Postby ERIC » Mon May 08, 2006 6:55 pm

Forest Service starts hiring

Published: May 8, 2006
By MIKE MORRIS
The Union Democrat


It's hiring time at the Stanislaus National Forest.

The forest in the process of employing seasonal firefighters, trail crews, maintenance workers and those who will work on the forest's increased timber harvest plan.

Also, a temporary replacement for former deputy forest supervisor Jerry Perez, who left his post about a month ago, starts next week.

Maria Garcia, a district ranger on the Plumas National Forest in the northern Sierra Nevada, will next Monday begin a four-month detail at the post. The deputy assists Forest Supervisor Tom Quinn in managing the forest.

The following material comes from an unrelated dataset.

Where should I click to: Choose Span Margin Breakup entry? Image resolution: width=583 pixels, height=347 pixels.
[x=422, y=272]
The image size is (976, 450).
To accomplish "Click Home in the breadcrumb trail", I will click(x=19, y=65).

After four months, officials can either hire another temporary replacement or permanently fill the position, said forest spokesman Jerry Snyder.

The U.S. Forest Service will begin advertising to permanently fill the vacancy this week, said Matt Mathes of the agency's regional office in Vallejo.

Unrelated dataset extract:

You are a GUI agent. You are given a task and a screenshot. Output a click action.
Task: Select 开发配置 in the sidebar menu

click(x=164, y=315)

Mathes said qualified job candidates will be narrowed down before Forest Service Chief Dale Bosworth makes his pick.

"It's an attractive place to people within the Forest Service," Mathes said of the Stanislaus.

Mathes said he expects the job posting will draw many applicants — both Forest Service employees and those who do not work for the federal agency.

Perez — who came to the Stanislaus about two years ago from the Forest Service's Washington D.C. headquarters — was instrumental in completing the forest's five-year vegetation management plan.

That plan allows the forest to gradually increase its timber harvest amounts each year until 2011. This year's timber target is 21 million board-feet — up from 14 million last year.

A board foot is an inch-thick, foot-square piece of lumber.

The timber plan is designed to bring more timber to area sawmills and to address the "dire need to reduce fire danger" on the forest, Mathes said.

The Stanislaus continues to fill many new positions, ranging from timber sale planners to hydrologists, needed to increase the timber harvest amounts.

Forester and botanical crew leader applicants are now being reviewed, said Deb Romberger, the forest's resource management program area leader.

A contract for the largest timber sale of the year — about 10.4 million board-feet on the Mi-Wok Ranger District, in an area stretching from Tuolumne to Cold Springs — was awarded last week to Sierra Pacific Industries.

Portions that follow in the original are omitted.